>> start SUPPLIED PASSAGE

North Greenbush is a town in Rensselaer County, New York, United States. North Greenbush is located in the western part of the county. The population was 13,292 at the 2020 census.

The town has three main hamlets, Wynantskill in the northeastern corner, Defreestville in the southern portion of the town, and Snyder's Lake which occupies the majority of the town's eastern end. Each have strong identities and hinder efforts by the town to have a centralized identity. Also hindering a unified town image is that North Greenbush consists of parts of four different school districts, only one of which (a one-room schoolhouse) carries the town's name; two fire departments (Wynantskill and Defreestville); and three ZIP Codes (City of Troy, City of Rensselaer, and Wynantskill). North Greenbush is home to the southern part of the Hudson Valley Community College (HVCC) campus, including the Joseph L. Bruno Stadium, home to the Tri-City ValleyCats minor league baseball team; the RPI Tech Park; the La Salle Institute; the New York State National Guard Armory, headquarters for the Rainbow Division; and various Rensselaer County government institutions.

== History ==
North Greenbush was part of the Manor of Rensselaerswyck and Albany County prior to Rensselaer County's creation in 1791. North Greenbush was created on February 23, 1855, from the town of Greenbush at the same time as the town of Clinton (today East Greenbush). At this time, North Greenbush occupied more than what it does today; it also covered what is now the northern section of the city of Rensselaer and the southern section of the city of Troy.

>> end SUPPLIED PASSAGE
>> start STORED DATA

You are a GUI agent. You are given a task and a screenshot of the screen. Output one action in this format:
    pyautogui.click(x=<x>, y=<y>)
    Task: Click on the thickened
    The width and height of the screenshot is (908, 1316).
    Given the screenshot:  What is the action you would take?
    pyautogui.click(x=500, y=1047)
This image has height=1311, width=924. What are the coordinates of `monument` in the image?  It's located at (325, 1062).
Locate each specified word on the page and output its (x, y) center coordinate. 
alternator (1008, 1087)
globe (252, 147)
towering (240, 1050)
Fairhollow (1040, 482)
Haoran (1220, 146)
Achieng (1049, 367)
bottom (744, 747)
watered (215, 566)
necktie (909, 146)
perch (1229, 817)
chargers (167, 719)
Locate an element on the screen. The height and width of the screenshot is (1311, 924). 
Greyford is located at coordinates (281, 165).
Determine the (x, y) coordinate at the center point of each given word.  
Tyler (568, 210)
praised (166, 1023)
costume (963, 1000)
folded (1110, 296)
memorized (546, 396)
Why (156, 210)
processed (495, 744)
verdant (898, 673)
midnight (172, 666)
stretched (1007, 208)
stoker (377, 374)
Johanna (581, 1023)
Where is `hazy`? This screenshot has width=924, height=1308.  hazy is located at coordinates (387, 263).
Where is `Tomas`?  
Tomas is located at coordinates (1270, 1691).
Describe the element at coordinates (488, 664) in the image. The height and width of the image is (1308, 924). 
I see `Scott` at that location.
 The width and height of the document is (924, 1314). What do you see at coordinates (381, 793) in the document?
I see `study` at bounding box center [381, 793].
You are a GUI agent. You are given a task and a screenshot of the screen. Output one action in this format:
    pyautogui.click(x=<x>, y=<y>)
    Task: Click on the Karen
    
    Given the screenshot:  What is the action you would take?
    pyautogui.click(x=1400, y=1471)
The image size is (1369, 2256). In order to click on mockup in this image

>> end STORED DATA

§ WORK INSTRUCTIONS:
[1] Answer these from the text on North Greenbush:
(a) What was the town's population at the 2020 census?
(b) How many fire departments serve the town, and what are they?
(c) On what date was North Greenbush created?
[2] According to the text on North Greenbush, why has the town struggled to build one central identity? Answer in one to three sentences.
[3] Carry the text on North Greenbush forward from its last sentence.
The data were taken from a separate source.

§ REPLIES:
[1]
(a) 13,292
(b) Two: Wynantskill and Defreestville.
(c) February 23, 1855.

[2] Each of its three main hamlets, Wynantskill, Defreestville and Snyder's Lake, has a strong identity of its own. The town is also split among parts of four school districts, two fire departments and three ZIP Codes, which further hinders a unified image.

[3]
The earliest settlers, in the early 1620s, settled in Bath, a part of the town annexed to Rensselaer in 1902. Some settlement in what is today North Greenbush may have taken place in the 17th century as well, but most significant early settlement occurred just prior to the Revolutionary War. Early settlements in the town were at Bath, Wynantskill, and Defreestville. In 1874, Bath became incorporated as a village, and in 1902 it was annexed to Rensselaer. Wynantskill, in the northeastern corner of the town, was first settled around the end of the 18th century, with a Dutch Reformed Church established c. 1794 and a post office established in 1820. Defreestville was originally called Blooming Grove until approximately 1830, when it was changed due to confusion with another Blooming Grove, in Orange County. It was named Defreestville for David M. De Freest and family who owned a tavern there. Defreestville and Wynantskill continue to be important hamlets in the town. Snyders Lake also became an important community in the 20th century. Snyders Lake was composed of summer residences and continues to lack a central business district.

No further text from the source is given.